The most important tax credit in that historic law was a tax credit to make clean hydrogen in climate-conscious ways.
$100 Billion Federal Subsidies On A Strong Argument From Two Sets Of Stakeholders Over Clean Hydrogen (PHOTO: Seeking Alpha)

The most important tax credit in that historic law was a tax credit to make clean hydrogen in climate-conscious ways.

The most important tax credit in that historic law was a tax credit to make clean hydrogen in climate-conscious ways.

$100 Billion Federal Subsidies On A Strong Argument From Two Sets Of Stakeholders Over Clean Hydrogen (PHOTO: CNBC)

Strong Debates Regarding About Clean Hydrogen

Clean hydrogen is currently used for many purposes, including making ammonia-based fertilizer, which the world turns on for growing crops, and for refining crude oil into useful petroleum products. Moreover, it’s also compared to a “Swiss Army Knife of decarbonization,” because it could be utilized as a power source in industries that are particularly hard to wean off fossil fuels, like airplanes and heavy shipping.

The impact of the tax credit on emissions reductions relies on how federal agencies enforce it and, as with most things in accounting, the devil lies in the details.
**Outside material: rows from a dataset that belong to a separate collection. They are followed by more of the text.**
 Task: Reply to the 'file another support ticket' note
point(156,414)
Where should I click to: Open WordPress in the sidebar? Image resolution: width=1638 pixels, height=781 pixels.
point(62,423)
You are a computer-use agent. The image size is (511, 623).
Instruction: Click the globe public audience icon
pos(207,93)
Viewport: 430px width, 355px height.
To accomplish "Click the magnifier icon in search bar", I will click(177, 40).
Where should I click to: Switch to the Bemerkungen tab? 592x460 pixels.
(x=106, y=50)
On one side of the argument, some energy providers state that making the regulations too strict could destroy the clean hydrogen industry before it ever gets off the ground. Moreover, environmental policy groups debate the regulations could end up being so lax that the latest clean hydrogen industry could even end up growing, rather than diminishing, carbon emissions.

$100 Billion Federal Subsidies For Clean Hydrogen

According to an open letter transmitted from 18 organizations to federal agencies stating that weak guidance could force Treasury to expend more than $100 billion in subsidies for clean hydrogen projects that result in raised net emissions, in direct dispute with statutory requirements and tarnishing the reputation of the nascent clean hydrogen industry.
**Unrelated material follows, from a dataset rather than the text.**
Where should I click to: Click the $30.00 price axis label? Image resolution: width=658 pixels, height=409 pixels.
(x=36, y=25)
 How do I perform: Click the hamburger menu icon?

With loose rules and weak life-cycle greenhouse gas emissions analyses for hydrogen production, the hydrogen tax credit could end up going to producers whose hydrogen is not lower emissions than the alternatives, and could even end up having the indirect effect of increasing emissions from the electricity grid, explained Emily Kent, who covers fuel sources for the Clean Air Task Force, a climate policy shop that signed on to the letter.

This debate has placed Electric Hydrogen CEO Raffi Garabedian in an uncomfortable position. Garabedian’s startup is attempting to create a type of electrolyzer to split water into hydrogen and oxygen and has obtained funding from Bill Gates’ climate investment firm, Breakthrough Energy Ventures, among others. With a loose interpretation of the tax credit rules, demand would jump for electrolyzers with companies racing to cash in on the new credit But in the long run, if the industry increases rather than reduces carbon emissions, the public would eventually demand an end to the subsidies, potentially tarnishing the entire idea of clean hydrogen.